*** RECORDS FOR PROCESSING ***

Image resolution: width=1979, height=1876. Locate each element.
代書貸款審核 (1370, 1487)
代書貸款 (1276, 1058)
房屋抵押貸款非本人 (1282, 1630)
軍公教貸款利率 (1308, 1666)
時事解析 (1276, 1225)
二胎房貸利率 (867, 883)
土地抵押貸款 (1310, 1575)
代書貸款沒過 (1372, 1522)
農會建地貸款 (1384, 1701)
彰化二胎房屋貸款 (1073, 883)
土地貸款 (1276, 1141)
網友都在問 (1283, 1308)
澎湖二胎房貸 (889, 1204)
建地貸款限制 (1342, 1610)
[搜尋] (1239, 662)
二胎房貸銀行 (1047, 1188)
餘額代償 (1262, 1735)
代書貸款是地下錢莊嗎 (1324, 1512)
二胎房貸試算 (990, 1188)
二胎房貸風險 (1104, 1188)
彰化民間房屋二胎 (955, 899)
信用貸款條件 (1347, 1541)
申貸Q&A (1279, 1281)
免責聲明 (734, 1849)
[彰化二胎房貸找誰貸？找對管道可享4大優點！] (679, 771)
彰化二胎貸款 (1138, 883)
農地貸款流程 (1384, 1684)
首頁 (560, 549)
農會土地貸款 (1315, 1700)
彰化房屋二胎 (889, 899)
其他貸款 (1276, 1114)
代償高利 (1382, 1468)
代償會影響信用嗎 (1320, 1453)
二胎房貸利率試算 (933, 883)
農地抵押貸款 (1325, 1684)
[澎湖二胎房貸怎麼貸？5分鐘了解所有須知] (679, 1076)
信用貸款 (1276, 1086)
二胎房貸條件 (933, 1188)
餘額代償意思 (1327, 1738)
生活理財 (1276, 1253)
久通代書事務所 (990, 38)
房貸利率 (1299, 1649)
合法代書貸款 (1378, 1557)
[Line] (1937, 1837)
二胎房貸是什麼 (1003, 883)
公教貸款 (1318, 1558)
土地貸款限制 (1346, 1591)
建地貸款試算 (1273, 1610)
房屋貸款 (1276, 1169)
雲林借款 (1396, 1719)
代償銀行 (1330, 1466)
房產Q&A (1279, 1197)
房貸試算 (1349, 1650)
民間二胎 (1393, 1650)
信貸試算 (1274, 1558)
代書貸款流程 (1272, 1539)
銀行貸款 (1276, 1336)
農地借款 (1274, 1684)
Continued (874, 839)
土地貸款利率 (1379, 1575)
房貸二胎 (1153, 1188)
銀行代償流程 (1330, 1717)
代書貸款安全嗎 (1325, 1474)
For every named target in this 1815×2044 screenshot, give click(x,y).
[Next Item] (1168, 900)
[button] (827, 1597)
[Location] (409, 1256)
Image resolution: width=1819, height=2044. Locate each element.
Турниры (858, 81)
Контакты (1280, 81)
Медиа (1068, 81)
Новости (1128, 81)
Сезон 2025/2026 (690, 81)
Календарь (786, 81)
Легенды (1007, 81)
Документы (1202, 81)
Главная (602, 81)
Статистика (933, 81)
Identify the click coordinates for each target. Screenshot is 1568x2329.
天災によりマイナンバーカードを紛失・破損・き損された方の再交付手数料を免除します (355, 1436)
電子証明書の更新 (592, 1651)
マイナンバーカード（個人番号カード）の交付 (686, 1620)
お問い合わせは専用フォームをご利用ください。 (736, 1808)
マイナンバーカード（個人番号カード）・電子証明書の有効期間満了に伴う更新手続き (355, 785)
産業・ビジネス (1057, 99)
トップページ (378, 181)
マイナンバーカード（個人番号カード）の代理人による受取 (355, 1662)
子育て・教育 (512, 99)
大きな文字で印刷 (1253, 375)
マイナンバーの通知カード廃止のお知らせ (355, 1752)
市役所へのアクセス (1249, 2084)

***

## EXERCISE DETAILS
An answer is complete only when it holds every line above containing the string "element".

## RESULT FOR THIS EXERCISE
Image resolution: width=1979, height=1876. Locate each element.
Image resolution: width=1819, height=2044. Locate each element.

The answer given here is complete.